FizzyOrange@programming.dev · 1 month ago

Obscure 10 years ago maybe. These days there have been so many articles about them I bet they’re more widely known than more useful and standard things like prefix trees (aka tries).

lad@programming.dev · 1 month ago

Relevant xkcd

in Randall's words

Sometimes, you can tell Bloom filters are the wrong tool for the job, but when they’re the right one you can never be sure.

Atlas_@lemmy.world · 29 days ago

Fibonacci heaps are pretty cool. Not used very often b/c they’re awful to implement, but better complexity than many other heaps.

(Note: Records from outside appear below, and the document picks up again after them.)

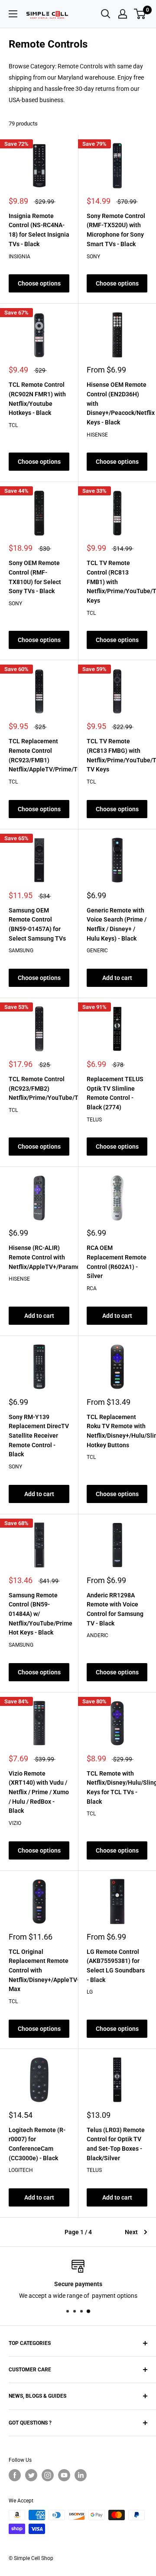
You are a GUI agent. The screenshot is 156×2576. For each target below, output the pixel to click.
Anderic (97, 1635)
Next (131, 2232)
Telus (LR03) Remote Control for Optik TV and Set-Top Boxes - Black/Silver (116, 2144)
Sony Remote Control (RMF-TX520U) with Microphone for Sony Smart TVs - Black (116, 229)
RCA (92, 1288)
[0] (140, 14)
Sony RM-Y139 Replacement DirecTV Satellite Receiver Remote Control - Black (39, 1435)
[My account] (122, 14)
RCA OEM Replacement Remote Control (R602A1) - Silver (116, 1261)
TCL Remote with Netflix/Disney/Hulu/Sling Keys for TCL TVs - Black (117, 1787)
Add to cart (117, 977)
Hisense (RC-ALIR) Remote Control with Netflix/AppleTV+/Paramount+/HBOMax (39, 1257)
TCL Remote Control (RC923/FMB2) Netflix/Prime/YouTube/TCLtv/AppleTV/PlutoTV (39, 1088)
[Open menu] (13, 13)
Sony (93, 257)
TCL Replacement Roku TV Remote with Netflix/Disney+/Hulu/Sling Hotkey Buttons (117, 1431)
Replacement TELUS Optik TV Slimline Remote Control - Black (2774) (115, 1093)
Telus (94, 1120)
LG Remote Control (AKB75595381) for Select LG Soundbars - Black (116, 1965)
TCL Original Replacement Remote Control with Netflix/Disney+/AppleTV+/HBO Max (39, 1970)
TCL (13, 425)
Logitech (21, 2170)
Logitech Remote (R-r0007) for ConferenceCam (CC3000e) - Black (37, 2144)
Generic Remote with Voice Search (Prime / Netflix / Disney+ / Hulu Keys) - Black (116, 924)
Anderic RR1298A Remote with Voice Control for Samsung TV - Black (115, 1609)
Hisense (97, 435)
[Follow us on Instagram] (48, 2475)
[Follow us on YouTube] (64, 2475)
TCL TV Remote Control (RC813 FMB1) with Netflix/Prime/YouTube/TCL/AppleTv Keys (117, 581)
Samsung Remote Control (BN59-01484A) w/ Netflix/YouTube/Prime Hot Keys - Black (39, 1614)
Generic (97, 951)
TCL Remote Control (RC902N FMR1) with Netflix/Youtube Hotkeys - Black (37, 398)
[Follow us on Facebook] (15, 2475)
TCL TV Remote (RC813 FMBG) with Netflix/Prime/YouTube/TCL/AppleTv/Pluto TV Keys (117, 755)
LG (90, 1992)
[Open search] (105, 14)
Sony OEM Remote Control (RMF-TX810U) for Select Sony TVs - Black (35, 576)
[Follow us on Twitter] (31, 2475)
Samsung (21, 951)
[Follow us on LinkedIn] (81, 2475)
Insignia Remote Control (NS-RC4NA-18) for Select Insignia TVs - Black (39, 229)
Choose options (39, 283)
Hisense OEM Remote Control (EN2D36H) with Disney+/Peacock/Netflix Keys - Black (117, 403)
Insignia (19, 257)
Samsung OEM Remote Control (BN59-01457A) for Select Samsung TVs (37, 924)
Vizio (15, 1823)
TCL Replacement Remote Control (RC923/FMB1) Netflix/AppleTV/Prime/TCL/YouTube (39, 755)
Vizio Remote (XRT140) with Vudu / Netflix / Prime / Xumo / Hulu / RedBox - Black (39, 1792)
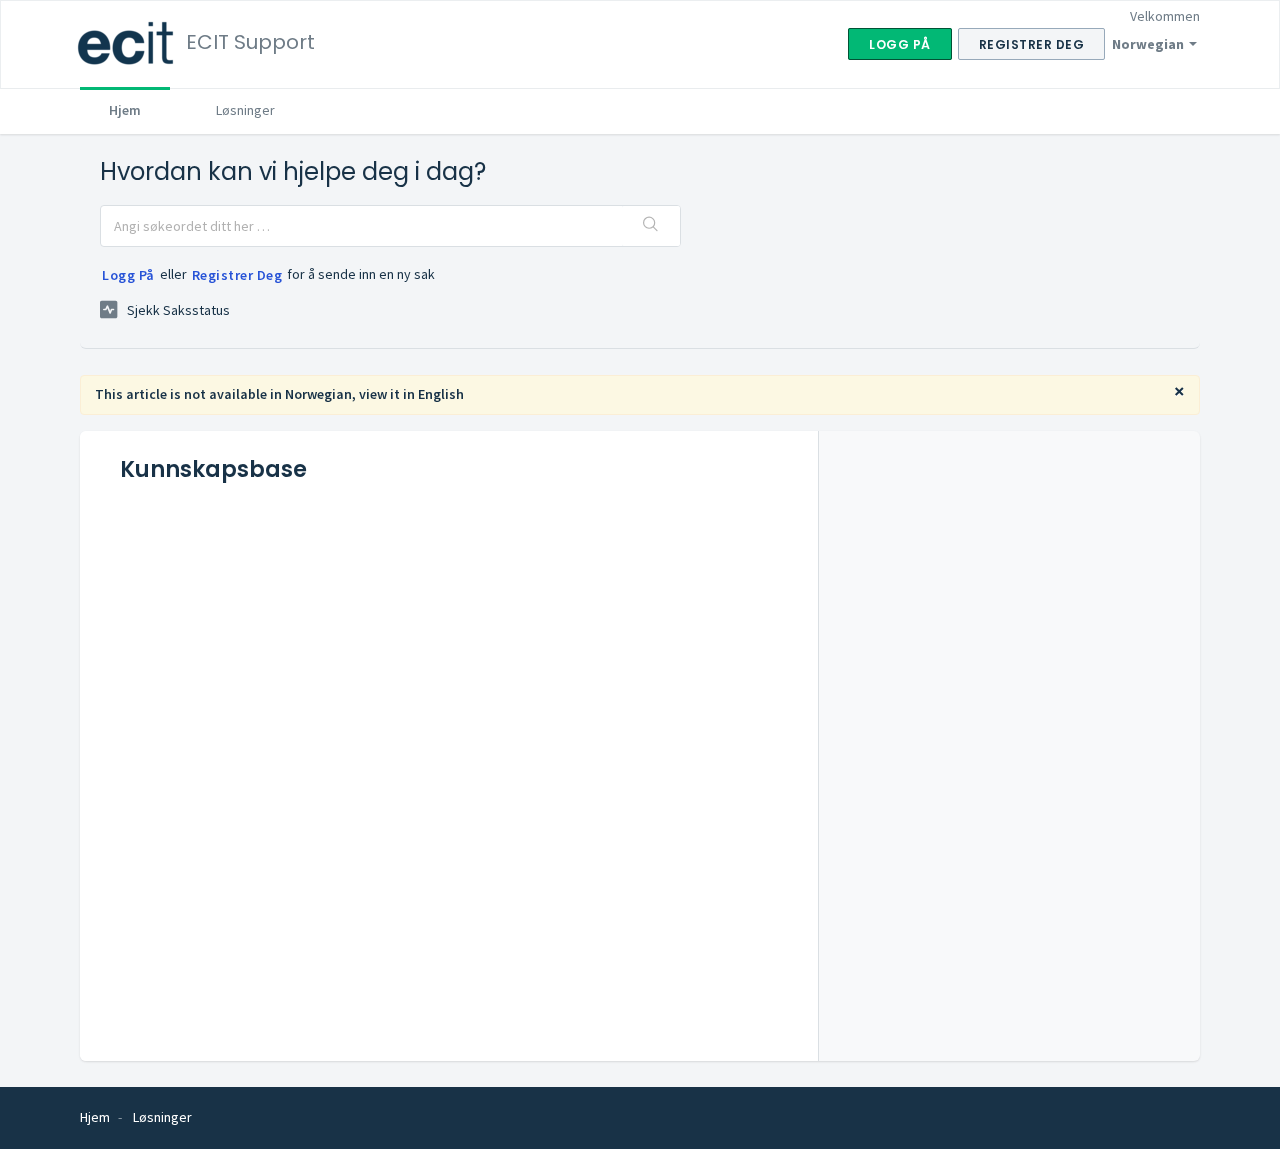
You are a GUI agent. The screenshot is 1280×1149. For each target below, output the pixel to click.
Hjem (125, 110)
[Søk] (651, 226)
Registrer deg (237, 275)
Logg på (128, 275)
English (441, 394)
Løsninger (245, 110)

Also Binary Lifting is closer to an algorithm than a data structure but it’s used in Competitive Programming a fair bit, and isn’t often taught: https://cp-algorithms.com/graph/lca_binary_lifting.html

And again closer to an algo tham a data structure, but Sum over Subsets DP in 3^n also has a cool little bit of math in it: https://cp-algorithms.com/algebra/all-submasks.html

idunnololz@lemmy.world · 30 days ago

I personally don’t think it’s that obscure but I have never seen this used in production code that I didn’t write: the linked hash map or ordered hash map.

3abas@lemmy.world · 29 days ago

I’ve used it twice that I can recall.

dustletter@piefed.blahaj.zone · 29 days ago

Skew binary trees. They’re an immutable data structure combining the performance characteristics of lists (O(1) non-amortized push/pop) and b-trees (log(N) lookup and updates)
They use a sequence of complete trees, cleverly arranged using skew binary numbers so that adding an element never causes cascading updates.
In practice they’re superseded by relaxed radix balanced trees.

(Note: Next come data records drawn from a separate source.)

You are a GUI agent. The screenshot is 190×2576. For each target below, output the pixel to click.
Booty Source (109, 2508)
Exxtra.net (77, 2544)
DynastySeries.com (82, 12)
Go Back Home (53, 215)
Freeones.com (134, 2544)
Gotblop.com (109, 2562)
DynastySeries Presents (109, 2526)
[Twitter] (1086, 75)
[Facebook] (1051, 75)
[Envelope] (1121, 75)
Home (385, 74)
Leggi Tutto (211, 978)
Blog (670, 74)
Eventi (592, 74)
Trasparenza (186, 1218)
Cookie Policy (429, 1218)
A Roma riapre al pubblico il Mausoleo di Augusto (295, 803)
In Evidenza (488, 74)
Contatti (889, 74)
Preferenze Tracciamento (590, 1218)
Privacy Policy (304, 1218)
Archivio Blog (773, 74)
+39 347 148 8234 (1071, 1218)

xep@discuss.online · 1 month ago

How about this variation of linked lists? https://www.data-structures-in-practice.com/intrusive-linked-lists/

FizzyOrange@programming.dev · 30 days ago

Quite well known now because Rust-haters like to point out how they’re awkward to use in Rust.

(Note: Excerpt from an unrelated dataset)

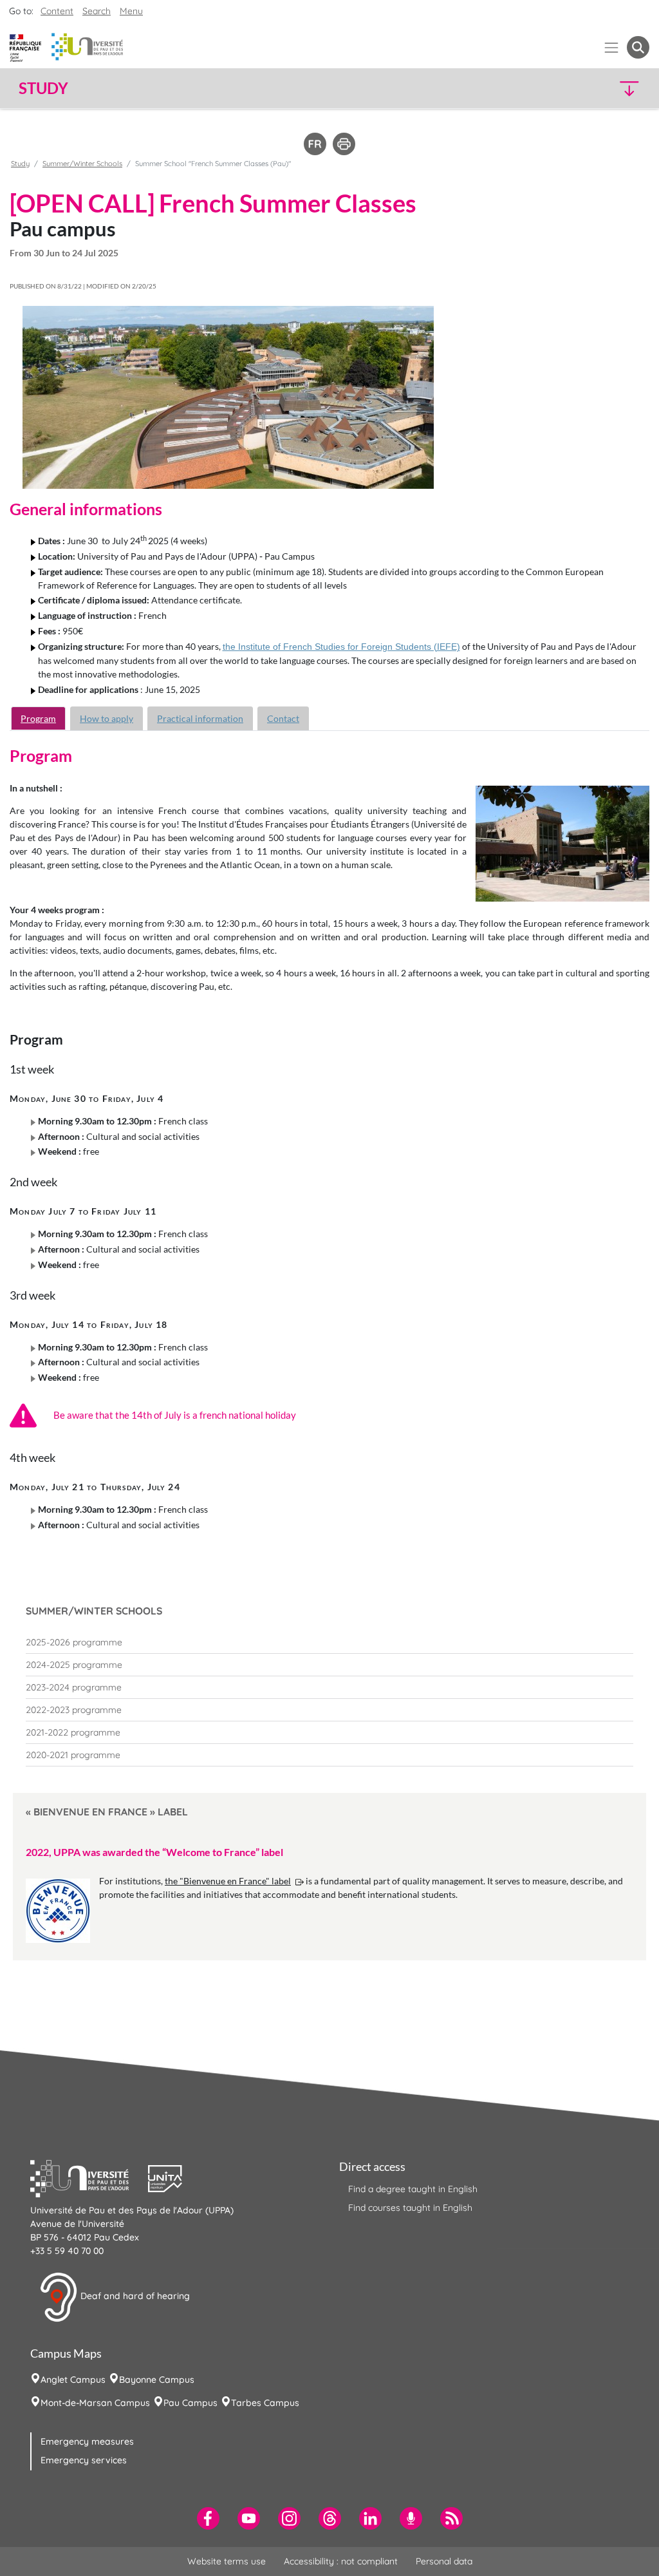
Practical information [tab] (200, 718)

Vorpal@programming.dev · 1 month ago

XOR lists are obscure and cursed but cool. And not useful on modern hardware as the CPU can’t predict access patterns. They date from a time when every byte of memory counted and CPUs didn’t have pipelines.

(In general, all linked lists or tees are terrible for performance on modern CPUs. Prefer vectors or btrees with large fanout factors. There are some niche use cases still for linked lists in for example kernels, but unless you know exactly what you are doing you shouldn’t use linked data structures.)

palordrolap@fedia.io · 1 month ago

An ultimately doomed one that existed in Perl for a while was the pseudohash. They were regular integer-indexed arrays that could be accessed as though they were hashes (aka associative arrays / dictionaries). They even made it into the main Perl books at the time as this awesome time saving device. Except they weren’t.

I did a quick web search just now and someone did a talk about why they weren’t a great idea and they tell it better than I could; Link: https://perl.plover.com/classes/pseudohashes/

The supplied video doesn’t have great sound quality, and it might be better to just click through the slides under Outline at the bottom there.